Court of Criminal Appeals of Alabama
Nov 16, 1990
571 So. 2d 389 (Ala. Crim. App. 1990)

Opinion

CR 89-288.

October 12, 1990. Rehearing Denied November 16, 1990.

Appeal from the Circuit Court, Montgomery County, Mark G. Montiel, J.

Mark A. Cavanaugh, Montgomery, for appellant.

Don Siegelman, Atty. Gen., and Beth Jackson Hughes, Asst. Atty. Gen., for appellee.


Annette Knox was indicted and convicted for theft of property in the second degree in violation of § 13A-8-4, Code of Alabama 1975. The trial court sentenced her to five years' imprisonment and ordered her to pay restitution in the amount of $762.75. Three issues are raised on appeal.

I

Knox contends that the trial court committed reversible error 1) when it allowed the prosecution to elicit inadmissible hearsay testimony from a document that contained hearsay and 2) when it allowed this document to be admitted into evidence.

During its examination of the victim, Mae Hollis, the prosecution introduced a letter written by Hollis to Knox which requested that Knox vacate the premises which she was leasing from Hollis due to Knox's alleged breach of an oral covenant. Hollis testified that she placed this letter under Knox's door and that Knox circled certain portions of the letter, wrote certain comments and expletives on the letter, and returned the letter to Hollis.

At trial, Knox's counsel objected to Hollis' conclusion that Knox wrote the offensive comments on the letter because Hollis offered no evidence that she saw Knox write those words on the letter. On appeal, Knox now argues that Hollis' testimony constituted inadmissible hearsay from a document containing hearsay and that the letter should not have been admitted into evidence.

"It is well settled that all grounds of objection not specified are waived and that the trial court will not be placed in error on grounds not raised at trial." Saffold v. State, 485 So.2d 806, 807 (Ala.Cr.App. 1986).

At no time during the trial did Knox specifically object to Hollis' testimony about the letter on the ground that it was inadmissible hearsay from a document which contained hearsay. Knox, moreover, made no objection whatsoever to the letter's admission into evidence. As a result, Knox has failed to preserve this issue for review.

II

Knox contends that the trial court committed reversible error when it denied her motion for mistrial based on the fact that a juror conversed with Hollis, the prosecution's sole witness, during a jury recess while the trial was in progress.

"Any communication or contact outside the jury room about the matters at trial between a juror and another person is forbidden where that contact 'might have unlawfully influenced that juror [ . . .].' " Ebens v. State, 518 So.2d 1264, 1267 (Ala.Cr.App. 1986) (quoting Roan v. State, 225 Ala. 428, 435, 143 So. 454, 460 (1932)).

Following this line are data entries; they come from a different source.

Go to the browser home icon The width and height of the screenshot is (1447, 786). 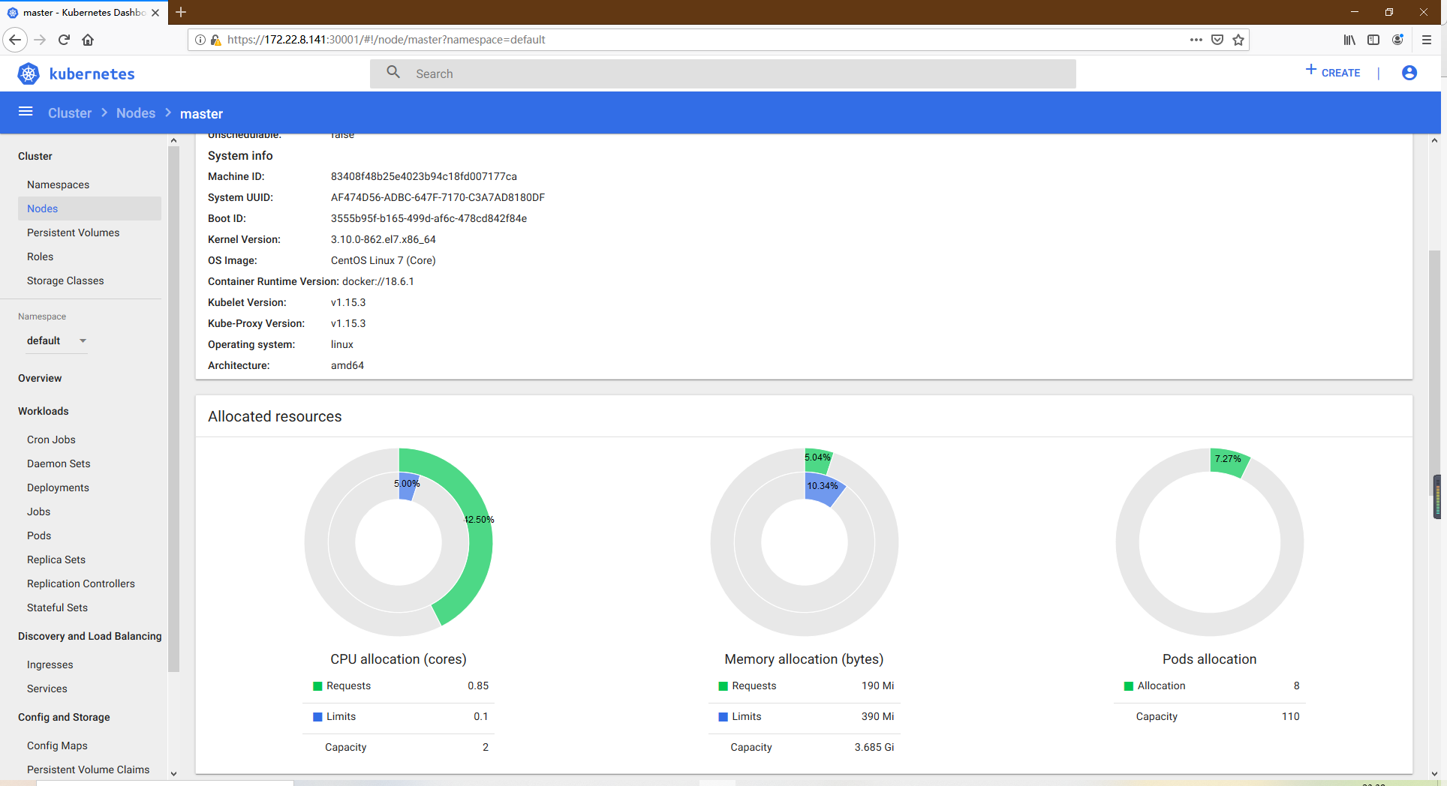click(88, 40)
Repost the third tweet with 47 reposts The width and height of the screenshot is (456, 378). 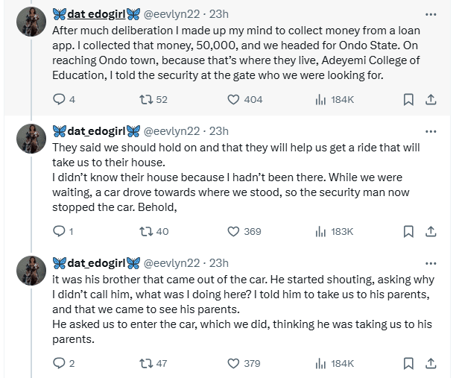tap(146, 363)
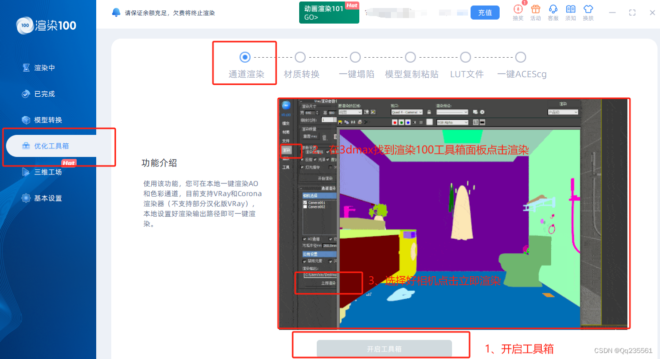Select the 通道渲染 step radio button

245,57
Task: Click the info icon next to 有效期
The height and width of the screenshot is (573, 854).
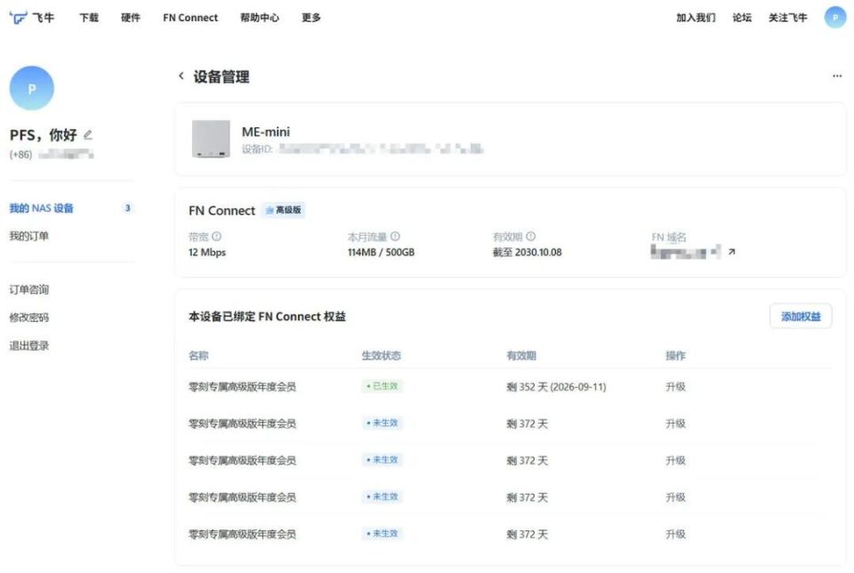Action: click(530, 236)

"An unauthorized contact between the jurors and a witness does not necessarily require the granting of a mistrial. It is within the discretion of the trial court to determine whether an improper contact between a juror and a witness was prejudicial to the accused." Ex parte Weeks, 456 So.2d 404, 407 (Ala. 1984), cert. denied, 471 U.S. 1030, 105 S.Ct. 2051, 85 L.Ed.2d 324 (1985).

Knox contends that the trial court failed to conduct a thorough inquiry to determine what occurred between the witness and juror and thereby abused its discretion. We disagree.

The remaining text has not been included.